Como parte de una estrategia más amplia de reconfigurar Ecuador a imagen y semejanza de la Venezuela de Chávez, Correa buscó una nueva Constitución. No obstante, la Constitución de 1998 estipulaba que sólo el poder legislativo tenía la autoridad de convocar a un referéndum para reformar el texto. Realizar un referéndum contra los deseos del Congreso era apenas su primer problema. También necesitaba ganar un «sí» y obtener el control de la Asamblea Constituyente.

Conaghan y de la Torre sostuvieron que la urgente necesidad de mantener al público firmemente alineado con el presidente y ganar dos victorias electorales sucesivas requerían de una campaña permanente. «El ‘centro de control’ de la campaña electoral de 2006 fue recreado en el palacio presidencial», agregaron.

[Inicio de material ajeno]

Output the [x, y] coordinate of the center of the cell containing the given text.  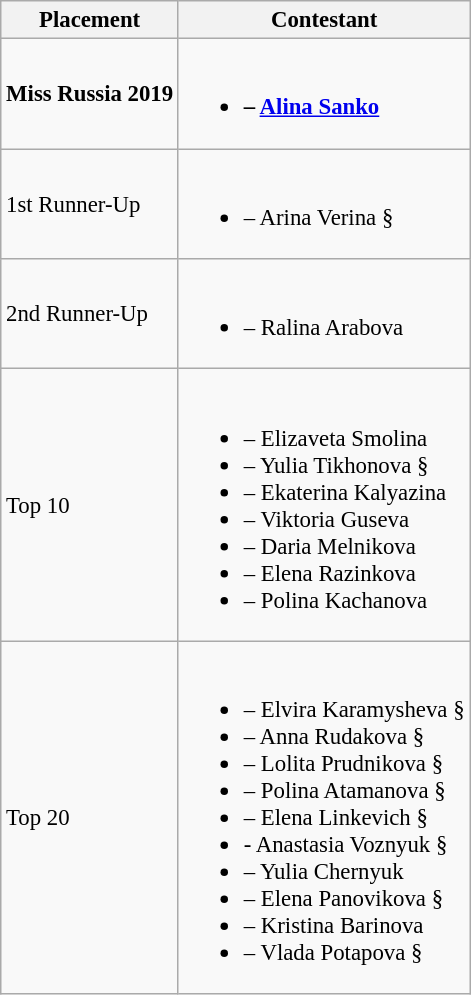
Miss Russia 2019 [90, 94]
Placement [90, 20]
– Elizaveta Smolina – Yulia Tikhonova § – Ekaterina Kalyazina – Viktoria Guseva – Daria Melnikova – Elena Razinkova – Polina Kachanova [324, 505]
Top 10 [90, 505]
1st Runner-Up [90, 204]
– Alina Sanko [324, 94]
– Arina Verina § [324, 204]
Contestant [324, 20]
Top 20 [90, 818]
– Ralina Arabova [324, 314]
2nd Runner-Up [90, 314]
Scan for the cell matching the given text and deliver its (X, Y) coordinate at center. 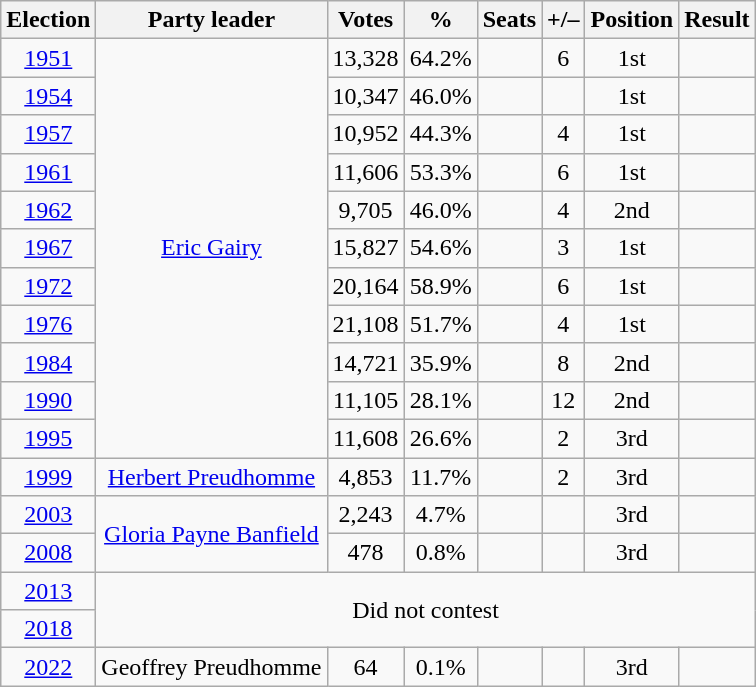
10,952 (366, 134)
Gloria Payne Banfield (212, 534)
28.1% (440, 400)
0.1% (440, 667)
8 (564, 362)
26.6% (440, 438)
1962 (48, 210)
54.6% (440, 248)
1999 (48, 477)
15,827 (366, 248)
64.2% (440, 58)
Herbert Preudhomme (212, 477)
64 (366, 667)
1995 (48, 438)
11,608 (366, 438)
% (440, 20)
Geoffrey Preudhomme (212, 667)
20,164 (366, 286)
12 (564, 400)
Seats (509, 20)
4,853 (366, 477)
51.7% (440, 324)
+/– (564, 20)
Votes (366, 20)
1976 (48, 324)
1954 (48, 96)
Position (632, 20)
58.9% (440, 286)
11.7% (440, 477)
0.8% (440, 553)
11,606 (366, 172)
2013 (48, 591)
10,347 (366, 96)
2022 (48, 667)
1984 (48, 362)
1990 (48, 400)
1972 (48, 286)
Party leader (212, 20)
35.9% (440, 362)
3 (564, 248)
13,328 (366, 58)
1967 (48, 248)
9,705 (366, 210)
1961 (48, 172)
2018 (48, 629)
2003 (48, 515)
Result (717, 20)
2,243 (366, 515)
1957 (48, 134)
Election (48, 20)
21,108 (366, 324)
11,105 (366, 400)
44.3% (440, 134)
14,721 (366, 362)
Eric Gairy (212, 248)
1951 (48, 58)
478 (366, 553)
4.7% (440, 515)
2008 (48, 553)
53.3% (440, 172)
Did not contest (426, 610)
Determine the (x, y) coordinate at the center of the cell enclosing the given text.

Cuando el Congreso se resistió a efectuar un referéndum anticonstitucional, Correa apuntó a su respaldo popular y acusó a los legisladores de obstaculizar la voluntad del país. Hizo que 57 de los 100 miembros del Congreso unicameral fueran expulsados, mientras que sus seguidores salieron a las calles a intimidar con violencia a los opositores.

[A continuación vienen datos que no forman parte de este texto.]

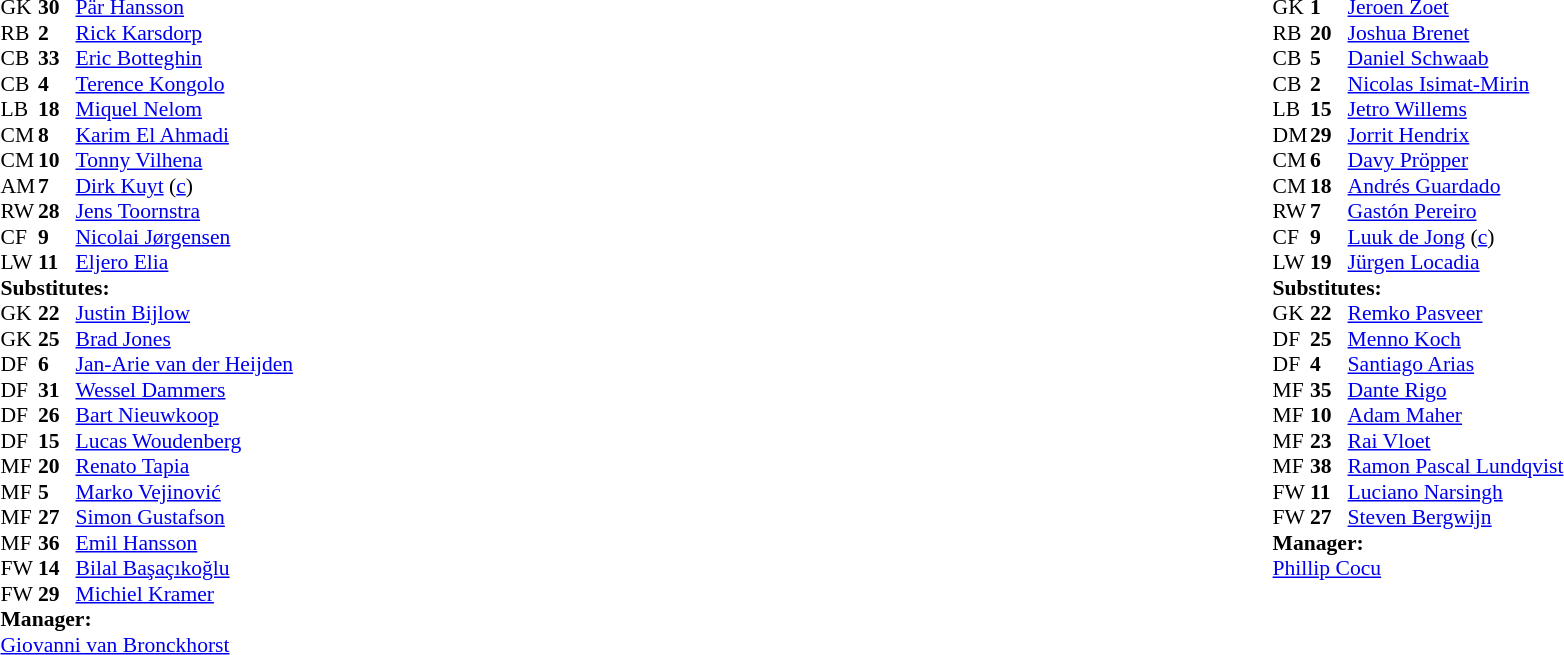
Brad Jones (185, 339)
14 (57, 569)
Lucas Woudenberg (185, 441)
Andrés Guardado (1456, 186)
Luuk de Jong (c) (1456, 237)
Dante Rigo (1456, 390)
35 (1329, 390)
Renato Tapia (185, 467)
Jürgen Locadia (1456, 263)
Davy Pröpper (1456, 161)
Ramon Pascal Lundqvist (1456, 467)
33 (57, 59)
26 (57, 415)
23 (1329, 441)
Simon Gustafson (185, 517)
Santiago Arias (1456, 365)
Rai Vloet (1456, 441)
Menno Koch (1456, 339)
Terence Kongolo (185, 84)
28 (57, 211)
31 (57, 390)
Eric Botteghin (185, 59)
Rick Karsdorp (185, 33)
Bilal Başaçıkoğlu (185, 569)
Marko Vejinović (185, 492)
Karim El Ahmadi (185, 135)
Justin Bijlow (185, 313)
Luciano Narsingh (1456, 492)
Jorrit Hendrix (1456, 135)
Eljero Elia (185, 263)
DM (1292, 135)
Wessel Dammers (185, 390)
Nicolas Isimat-Mirin (1456, 84)
Miquel Nelom (185, 109)
Steven Bergwijn (1456, 517)
Bart Nieuwkoop (185, 415)
Tonny Vilhena (185, 161)
Jens Toornstra (185, 211)
Jan-Arie van der Heijden (185, 365)
8 (57, 135)
Daniel Schwaab (1456, 59)
Dirk Kuyt (c) (185, 186)
AM (19, 186)
Jetro Willems (1456, 109)
Emil Hansson (185, 543)
Michiel Kramer (185, 594)
Nicolai Jørgensen (185, 237)
19 (1329, 263)
Adam Maher (1456, 415)
Gastón Pereiro (1456, 211)
Remko Pasveer (1456, 313)
38 (1329, 467)
Joshua Brenet (1456, 33)
36 (57, 543)
Phillip Cocu (1418, 569)
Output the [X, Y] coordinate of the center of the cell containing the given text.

Otros aspectos de la campaña permanente de Correa son igual de preocupantes. Como subrayaron Conaghan y de la Torre en 2008, el presidente regularmente denuncia a sus opositores como criminales mientras que posiciona a sus seguidores como «gente común y corriente moralmente superior». De este modo, Correa habría desestimado e ignorado todos los intentos de contener las acciones del poder ejecutivo, provinieran de instituciones como el Congreso, o actores en el sistema de partidos o la sociedad civil, dicen los autores.

Cuando los líderes de opinión, muchos de los cuales habían sido partidarios de su candidatura, cuestionaron su acaparamiento de poder, Correa reaccionó con virulencia. En uno de sus arrebatos clásicos, acusó a un reconocido comentarista de ser un «un cerdo y un difamador profesional».

La campaña permanente funcionó. Correa consiguió su nueva Constitución, incluyendo un artículo que estipula que los votos en blanco en las elecciones presidenciales, en las que el voto es obligatorio, no son tenidos en cuenta para el total. Al marginar a este voto de protesta, la tarea de ganar 50% más uno la próxima semana y evitar una segunda vuelta es más fácil.

La lógica de la presidencia plebiscitaria es eludir cualquier tipo de pesos y contrapesos, observaron Conaghan y de la Torre, y Correa la busco «con el expreso propósito de quitarse de encima las posibles restricciones a su poder que las instituciones competentes podrían representar».

Con eso, las «elecciones» del 17 de febrero son una mera formalidad. La moraleja de la historia es que una campaña permanente acarrea peligros obvios, sin importar el país en el que se emplee.

* Mary Anastasia O’Grady es una periodista norteamericana. Su texto ha sido publicado originalmente en el diario The Wall Street Journal.